Konstruktion des Kreuzes XVIe siècle (≈ 1650)
Ursprüngliche Ausstellung des Denkmals.
XIXe siècle
Ergänzung Christi in Gusseisen
Ergänzung Christi in Gusseisen XIXe siècle (≈ 1865)
Teilweise Ersatz oder Restaurierung.
26 octobre 1925
Historisches Denkmal
Historisches Denkmal 26 octobre 1925 (≈ 1925)

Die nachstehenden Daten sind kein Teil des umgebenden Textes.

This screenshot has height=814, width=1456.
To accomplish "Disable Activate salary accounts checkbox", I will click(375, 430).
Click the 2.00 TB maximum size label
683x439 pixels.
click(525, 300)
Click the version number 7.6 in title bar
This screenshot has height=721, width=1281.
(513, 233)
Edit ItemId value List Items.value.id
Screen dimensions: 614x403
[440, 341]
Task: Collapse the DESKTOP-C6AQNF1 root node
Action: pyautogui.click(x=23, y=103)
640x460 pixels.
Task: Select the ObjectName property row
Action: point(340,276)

Registrierung durch Ministerialerlass.
Aujourd'hui
Aujourd'hui
Aujourd'hui Aujourd'hui (≈ 2025)
Position de référence.
Kulturgüter
Kreuz des 16. Jahrhunderts: Inschrift durch Dekret vom 26. Oktober 1925
Kennzahlen
Information non disponible - Keine Angabe
Quellen, die für die Zuschreibung unzureichend sind.
Ursprung und Geschichte
Das seit 1925 als Historisches Denkmal gelistete Maconge Kreuz stammt aus dem 16. Jahrhundert und befindet sich in der Nähe der Dorfkirche. Es ruht auf einem Spaziergang von zwei Schritten, mit einem quadratischen Sockel in Richtung einer achteckigen Form dank Pyramidenurlaub. An der Vorderseite dient ein monolithischer Tisch als Ruheplatz, während der achteckige, von einer Konsolenhauptstadt überlagerte Cask an den dünnen Enden ein Kreuz unterstützt, mit einem Halo und einem Titulus in Relief geschmückt. Eine der ursprünglichen Blumen fehlt heute.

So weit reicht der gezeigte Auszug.